Phase 3, uni-centric, randomized clinical trial, with intention-to-treat analysis to compare LDL cholesterol remission between gastric bypass and sleeve gastrectomy with a 12 months follow-up. The inclusion criteria will be patients aged between 18-60 years old with a body mass index ≥40 or ≥35 kg/m2 with a significant obesity related comorbidity and high LDL cholesterol levels. Patients will be evaluated preoperatively (2 months before surgery) and at 3, 6 and 12 months after bariatric surgery. Examinations will include routine blood chemistry, anthropometric measures, food intake recall, physical activity questionnaires,intima media thickness, fecal samples for microbiota examinations, fat tissue samples and serum samples for lipidomics and hormonal analyses.

Study Overview

• Status: Active, not recruiting
• Conditions: Bariatric Surgery
• Intervention / Treatment: Procedure: Gastric bypass; Procedure: Sleeve gastrectomy

Detailed Description

In the preoperative period, patients will follow a standard nutritional intervention that includes 6 monthly group sessions focused on achieving changes in dietary habits and hence ease adaptation after surgery.
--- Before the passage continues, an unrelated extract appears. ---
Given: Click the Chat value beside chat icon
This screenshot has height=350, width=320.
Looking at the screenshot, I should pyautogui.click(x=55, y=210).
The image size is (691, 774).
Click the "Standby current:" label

In addition, lipid-lowering treatment will be adjusted and standardized following the Institut Català de la Salut clinical practice guidelines. Cholesterol-lowering drugs will be withdrawn immediately after the surgical intervention to asses LDL cholesterol remission during follow-up.
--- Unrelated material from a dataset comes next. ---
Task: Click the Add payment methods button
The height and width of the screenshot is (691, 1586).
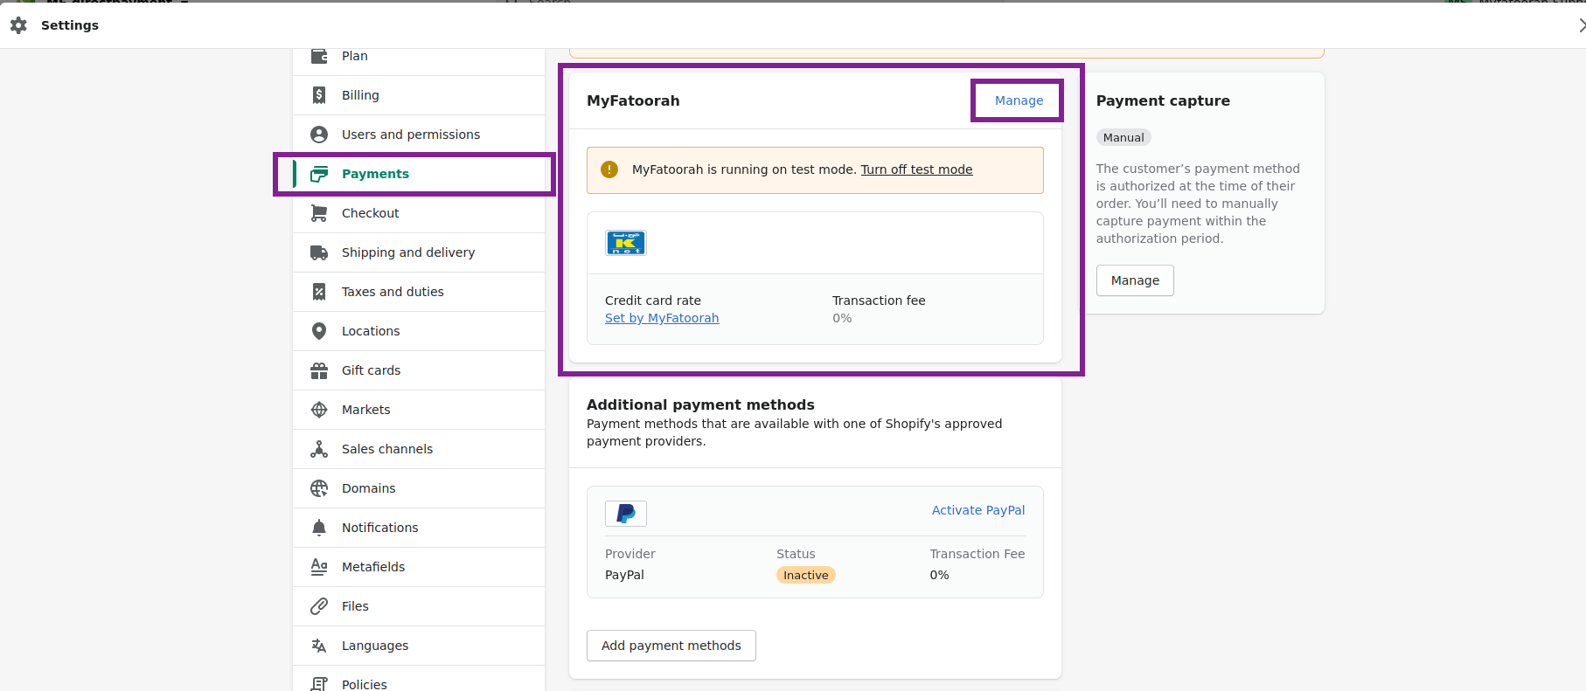Action: click(671, 646)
After surgery, a standardized protocol will be followed for the two groups in relation to dietary recommendations and physical activity, as well as the initiation of lipid-lowering medication after the intervention, in order to avoid the bias that may arise due to an open study.

• Study Type: Interventional
• Enrollment (Anticipated): 36
• Phase: Not Applicable

Contacts and Locations

• Study Contact: Name: David Benaiges Boix, Dr; Phone Number: +34932483902; Email: DBenaiges@parcdesalutmar.cat

Study Locations

• Spain
  • Barcelona, Spain, 08003
    • Hospital del Mar

Participation Criteria

Eligibility Criteria

• Ages Eligible for Study: 18 years to 60 years (Adult)
• Accepts Healthy Volunteers: No

Description

Inclusion Criteria:

• Body mass index (BMI) ≥40 or BMI ≥35 kg/m2 with a significant obesity related comorbidities.
• Age 18 - 60 years.
• Previous successfully instituted and supervised but failed adequate diet and exercise program.
• Elevated LDL cholesterol defined as LDL cholesterol concentration >130 mg/dL or treatment with cholesterol-lowering drugs.

Exclusion Criteria:

• BMI >60 kg/m2.
• Previous BS.

• Exclusion criteria for BS:

  • Significant psychiatric disorder.
  • Severe eating disorder, active alcohol or substance abuse.
  • Contraindications for major abdominal surgery.
  • Active gastric ulcer disease.
  • Severe hepatic diseases.
  • Pregnancy or breastfeeding.

• Cases in whom SG or GB are preferred:

  • Severe symptomatic gastro esophageal reflux disease despite medication.
  • Large hiatal hernia.
  • Expected dense adhesions at the level of the small bowel.
  • Need for endoscopic follow-up of the duodenum, history of inflammatory bowel disease.
  • History of renal transplantation in which drug malabsorption can be caused with a GB.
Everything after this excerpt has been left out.